(Pixel coordinate grounding data)

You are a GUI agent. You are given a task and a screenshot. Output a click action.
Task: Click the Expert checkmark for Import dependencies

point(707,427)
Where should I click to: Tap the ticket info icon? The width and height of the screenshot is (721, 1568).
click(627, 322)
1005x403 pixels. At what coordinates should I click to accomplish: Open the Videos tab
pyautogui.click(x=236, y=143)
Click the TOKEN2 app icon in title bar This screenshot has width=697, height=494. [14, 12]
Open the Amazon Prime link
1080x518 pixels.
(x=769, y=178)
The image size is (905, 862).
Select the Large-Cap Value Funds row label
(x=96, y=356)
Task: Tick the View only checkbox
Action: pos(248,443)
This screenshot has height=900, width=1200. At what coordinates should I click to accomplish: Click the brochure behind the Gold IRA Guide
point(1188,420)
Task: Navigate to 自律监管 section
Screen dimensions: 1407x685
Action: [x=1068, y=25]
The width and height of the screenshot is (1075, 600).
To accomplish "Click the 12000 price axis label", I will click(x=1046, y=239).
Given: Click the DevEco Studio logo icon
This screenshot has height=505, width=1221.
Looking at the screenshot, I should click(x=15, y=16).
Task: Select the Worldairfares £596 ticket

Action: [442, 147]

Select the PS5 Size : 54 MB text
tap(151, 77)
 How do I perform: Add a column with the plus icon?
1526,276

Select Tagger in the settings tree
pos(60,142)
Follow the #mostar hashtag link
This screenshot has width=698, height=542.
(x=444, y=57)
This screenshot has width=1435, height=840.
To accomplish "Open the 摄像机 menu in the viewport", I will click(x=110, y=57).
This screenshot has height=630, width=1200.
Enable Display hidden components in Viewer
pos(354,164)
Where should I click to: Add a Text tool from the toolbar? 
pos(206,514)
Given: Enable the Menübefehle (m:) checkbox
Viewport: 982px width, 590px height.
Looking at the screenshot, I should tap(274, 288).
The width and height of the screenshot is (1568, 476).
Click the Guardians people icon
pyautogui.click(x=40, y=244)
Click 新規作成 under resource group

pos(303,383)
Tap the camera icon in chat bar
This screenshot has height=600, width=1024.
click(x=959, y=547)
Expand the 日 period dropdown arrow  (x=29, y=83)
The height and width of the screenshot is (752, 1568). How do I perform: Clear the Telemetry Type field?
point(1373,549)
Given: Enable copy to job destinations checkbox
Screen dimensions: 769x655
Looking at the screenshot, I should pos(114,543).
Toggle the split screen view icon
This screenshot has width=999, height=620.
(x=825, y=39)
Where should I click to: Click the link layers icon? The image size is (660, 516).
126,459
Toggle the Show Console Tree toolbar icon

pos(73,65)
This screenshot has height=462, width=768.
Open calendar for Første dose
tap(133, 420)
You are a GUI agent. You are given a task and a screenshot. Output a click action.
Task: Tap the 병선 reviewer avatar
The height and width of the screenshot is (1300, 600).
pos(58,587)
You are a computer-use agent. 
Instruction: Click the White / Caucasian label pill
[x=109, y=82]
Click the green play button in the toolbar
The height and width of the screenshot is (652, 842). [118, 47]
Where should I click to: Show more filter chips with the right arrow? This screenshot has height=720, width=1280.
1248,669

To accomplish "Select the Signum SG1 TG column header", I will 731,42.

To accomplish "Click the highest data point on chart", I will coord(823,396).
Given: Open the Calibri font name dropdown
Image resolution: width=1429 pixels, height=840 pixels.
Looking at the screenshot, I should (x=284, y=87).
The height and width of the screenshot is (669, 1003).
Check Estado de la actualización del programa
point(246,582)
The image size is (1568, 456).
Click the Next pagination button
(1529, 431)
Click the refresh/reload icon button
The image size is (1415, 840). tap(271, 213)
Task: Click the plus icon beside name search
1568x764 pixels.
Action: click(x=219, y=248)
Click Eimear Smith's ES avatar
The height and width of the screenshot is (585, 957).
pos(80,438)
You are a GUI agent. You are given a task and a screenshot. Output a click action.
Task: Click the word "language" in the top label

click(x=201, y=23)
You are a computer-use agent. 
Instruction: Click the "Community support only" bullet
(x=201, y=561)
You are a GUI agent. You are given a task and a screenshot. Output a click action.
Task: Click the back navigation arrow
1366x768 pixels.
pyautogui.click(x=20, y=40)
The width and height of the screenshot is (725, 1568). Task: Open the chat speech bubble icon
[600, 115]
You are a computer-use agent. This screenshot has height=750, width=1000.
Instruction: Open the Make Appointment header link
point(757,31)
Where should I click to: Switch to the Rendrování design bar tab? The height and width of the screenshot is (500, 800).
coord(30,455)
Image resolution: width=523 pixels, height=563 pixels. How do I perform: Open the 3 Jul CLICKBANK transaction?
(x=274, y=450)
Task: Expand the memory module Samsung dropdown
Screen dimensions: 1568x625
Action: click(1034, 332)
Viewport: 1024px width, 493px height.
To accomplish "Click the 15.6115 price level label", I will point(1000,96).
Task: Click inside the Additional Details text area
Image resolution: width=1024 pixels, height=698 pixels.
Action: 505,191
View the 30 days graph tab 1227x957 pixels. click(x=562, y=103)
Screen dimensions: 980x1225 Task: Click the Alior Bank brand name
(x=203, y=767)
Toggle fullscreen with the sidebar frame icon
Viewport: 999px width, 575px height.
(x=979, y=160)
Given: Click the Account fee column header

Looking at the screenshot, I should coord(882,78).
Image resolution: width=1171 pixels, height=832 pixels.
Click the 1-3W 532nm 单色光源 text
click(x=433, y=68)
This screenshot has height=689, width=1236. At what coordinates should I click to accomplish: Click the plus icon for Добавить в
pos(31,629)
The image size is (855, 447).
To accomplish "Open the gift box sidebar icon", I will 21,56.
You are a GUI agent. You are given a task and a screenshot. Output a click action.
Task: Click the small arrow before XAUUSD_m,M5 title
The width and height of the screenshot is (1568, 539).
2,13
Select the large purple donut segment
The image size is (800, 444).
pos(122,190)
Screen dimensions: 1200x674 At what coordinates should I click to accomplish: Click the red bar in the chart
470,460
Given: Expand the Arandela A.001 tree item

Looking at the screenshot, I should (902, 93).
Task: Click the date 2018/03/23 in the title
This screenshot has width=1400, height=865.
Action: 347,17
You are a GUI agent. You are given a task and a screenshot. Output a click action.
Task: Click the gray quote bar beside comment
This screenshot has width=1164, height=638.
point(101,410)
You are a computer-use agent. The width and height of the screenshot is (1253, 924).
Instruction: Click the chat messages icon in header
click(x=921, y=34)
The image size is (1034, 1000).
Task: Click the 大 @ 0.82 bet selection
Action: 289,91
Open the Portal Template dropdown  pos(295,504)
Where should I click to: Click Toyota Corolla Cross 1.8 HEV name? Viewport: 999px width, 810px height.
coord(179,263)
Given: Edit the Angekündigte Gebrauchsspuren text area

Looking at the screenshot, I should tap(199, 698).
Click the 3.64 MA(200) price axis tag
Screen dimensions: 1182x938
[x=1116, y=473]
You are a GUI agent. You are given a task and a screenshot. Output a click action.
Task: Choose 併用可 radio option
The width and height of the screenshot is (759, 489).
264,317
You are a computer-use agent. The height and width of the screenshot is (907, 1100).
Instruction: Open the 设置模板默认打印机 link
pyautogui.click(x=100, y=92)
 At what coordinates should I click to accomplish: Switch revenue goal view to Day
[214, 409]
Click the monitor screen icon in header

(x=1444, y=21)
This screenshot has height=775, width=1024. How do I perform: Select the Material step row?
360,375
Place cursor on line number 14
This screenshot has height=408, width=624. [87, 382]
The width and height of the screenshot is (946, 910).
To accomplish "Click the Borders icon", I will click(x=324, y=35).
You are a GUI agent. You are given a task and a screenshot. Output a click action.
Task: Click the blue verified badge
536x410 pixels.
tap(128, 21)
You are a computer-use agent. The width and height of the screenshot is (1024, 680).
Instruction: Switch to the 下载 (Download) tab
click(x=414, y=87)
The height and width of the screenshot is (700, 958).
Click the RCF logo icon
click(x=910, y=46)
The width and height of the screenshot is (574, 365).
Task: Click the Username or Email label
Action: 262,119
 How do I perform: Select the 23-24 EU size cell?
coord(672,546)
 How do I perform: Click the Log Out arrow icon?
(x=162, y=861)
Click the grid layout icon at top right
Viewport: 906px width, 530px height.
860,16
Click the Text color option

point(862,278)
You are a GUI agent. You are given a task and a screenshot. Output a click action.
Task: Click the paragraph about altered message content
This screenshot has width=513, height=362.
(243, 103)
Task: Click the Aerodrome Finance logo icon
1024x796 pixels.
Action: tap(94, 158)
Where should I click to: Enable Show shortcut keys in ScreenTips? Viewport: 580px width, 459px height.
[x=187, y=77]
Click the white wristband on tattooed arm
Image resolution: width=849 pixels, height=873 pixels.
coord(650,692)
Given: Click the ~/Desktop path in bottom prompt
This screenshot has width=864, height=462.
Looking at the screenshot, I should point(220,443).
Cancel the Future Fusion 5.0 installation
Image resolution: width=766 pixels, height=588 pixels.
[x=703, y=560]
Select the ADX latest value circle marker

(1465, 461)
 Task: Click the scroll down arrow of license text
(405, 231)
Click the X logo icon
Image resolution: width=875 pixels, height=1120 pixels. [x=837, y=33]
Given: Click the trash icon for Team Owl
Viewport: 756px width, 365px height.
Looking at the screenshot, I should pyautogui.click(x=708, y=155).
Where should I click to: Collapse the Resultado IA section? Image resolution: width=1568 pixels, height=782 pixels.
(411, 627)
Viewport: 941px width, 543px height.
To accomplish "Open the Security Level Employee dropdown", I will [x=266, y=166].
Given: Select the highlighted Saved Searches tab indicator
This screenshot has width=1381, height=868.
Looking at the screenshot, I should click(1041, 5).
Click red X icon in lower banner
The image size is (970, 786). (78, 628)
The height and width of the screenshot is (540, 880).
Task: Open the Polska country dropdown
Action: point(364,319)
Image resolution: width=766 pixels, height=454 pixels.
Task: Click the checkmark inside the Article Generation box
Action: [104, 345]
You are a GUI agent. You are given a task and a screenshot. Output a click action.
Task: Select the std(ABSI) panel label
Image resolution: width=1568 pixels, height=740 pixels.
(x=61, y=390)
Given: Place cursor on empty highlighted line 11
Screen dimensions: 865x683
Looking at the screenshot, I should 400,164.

§ **Problem details**: Extract every line above that contains the word "title".

§ **Output of the exercise**:
Click the TOKEN2 app icon in title bar This screenshot has width=697, height=494. [14, 12]
Task: Click the small arrow before XAUUSD_m,M5 title
Task: Click the date 2018/03/23 in the title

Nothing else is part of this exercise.